On April 30, 2022, Fuse of Rari Capital, a decentralized lending platform on the Ethereum blockchain, was hacked with a total loss of $80M. Multiple pools were hacked using flash loan to exploit a simple re-entrancy bug in the Compound code they were based on.
7 attack transactions drained tokens from various lending pools. Check the attacker's address to view all the attack transactions. The attack is consisted of two contracts (1, 2). In this post, we will discuss on this transaction used to drain Fuse Pool 127.
A functional PoC of the hack.
The lending protocol is based on a fork of Compound. Each lending pool in Compound is implemented through a cToken smart contract. A cToken is ERC20 compatible. For Fuse pools they are implemented with an identical fToken contract. For convenience, we will use the term cToken, but it actually refers to fToken and is not related to Compound.
To give a clearer image of how this protocol is used, we will think of a situation where you want to borrow ETH. To borrow ETH you must provide collateral. Suppose we want to provide some USDC as collateral. Then we should deposit that USDC in the protocol by minting fUSDC, and this liquidity we have provided will become the collateral. We can then borrow ETH from the protocol using the fETH contract.
The core of the borrow() function is implemented in borrowFresh(). The borrowFresh() implementation does not follow the check-effect-interaction pattern, thus making it vulnerable to re-entrancy. Basic re-entrancy attacks were mitigated by a simple update, but this bug can be further exploited by using the exitMarket() function of the Comptroller contract. The exitMarket() function can be called for any cToken. When there is no loan taken for the underlying assets of that cToken, the underlying assets will no longer be considered as a collateral, thus making those assets withdrawable.
The exploit developed by us is consisted of two smart contracts that reproduce the transaction which targets the Fuse Pool 127. We configure hardhat to fork the Ethereum network at #14684810, just before the hack happened.
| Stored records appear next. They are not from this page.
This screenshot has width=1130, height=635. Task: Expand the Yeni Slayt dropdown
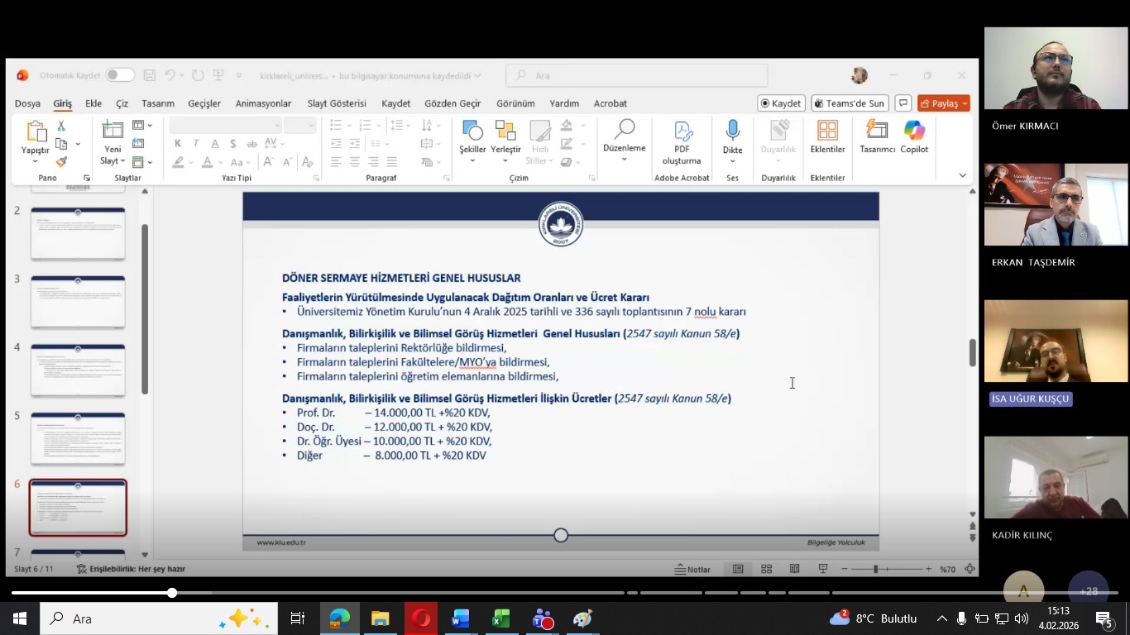[113, 161]
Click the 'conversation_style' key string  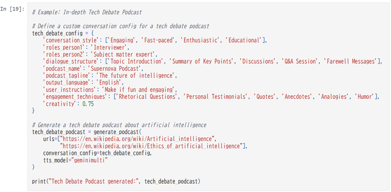click(x=72, y=40)
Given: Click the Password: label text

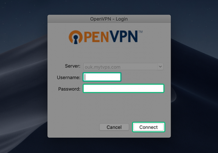Looking at the screenshot, I should 69,89.
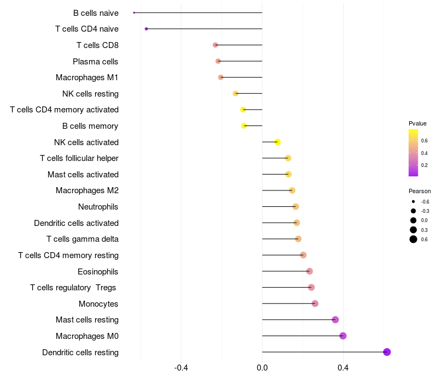The width and height of the screenshot is (437, 382).
Task: Click the Dendritic cells resting data point
Action: [x=387, y=352]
The basic idea is to mint cUSDC to provide collateral, borrow ETH, call exitMarket() for cUSDC, withdraw the USDC from the pool, transfer ETH out. This is done by simply calling exitMarket() within the fallback function. The reason it works is because when the fallback function is called to receive the borrowed ETH, the loan is not updated on the protocol.
The two contracts used to reproduce the attack are the Launcher contract and the Exploit contract. The Launcher contract provides the initial liquidity via flash loan and retrieves the final profit. The Exploit contract exploits the re-entrancy bug to transfer the ETH to the Launcher and withdraw USDC to payback the flash loan.
To maximize the profit, we must maximize the amount of USDC we can provide as collateral. To do this, we borrow 150M USDC via flash loan from Balancer. After deploying the Exploit contract, the Launcher contract initiates the flash loan and sends this large amount of liquidity to the Exploit contract.
The Exploit contract mints cUSDC by first entering the market for cUSDC and depositing the 150M USDC received from the Launcher.
The cUSDC is then used to borrow the maximum amount of ETH (calculated by getCash()) from the fUSDC-127 (Fuse Pool 127) pool.
Within fallback function that is called when receiving the borrowed ETH, exitMarket() is called for cUSDC. Thus, after the fallback function returns the cUSDC is no longer considered as collateral and the exploit contract can redeem the underlying 150M USDC back from the pool.
After transferring out all the borrowed ETH, the exploit contract pays the flash loan with the redeemed USDC.
The same attack was repeated on many other pools causing catastrophic damage. Re-entrancy attacks have been here for a long time and proper mitigations are required.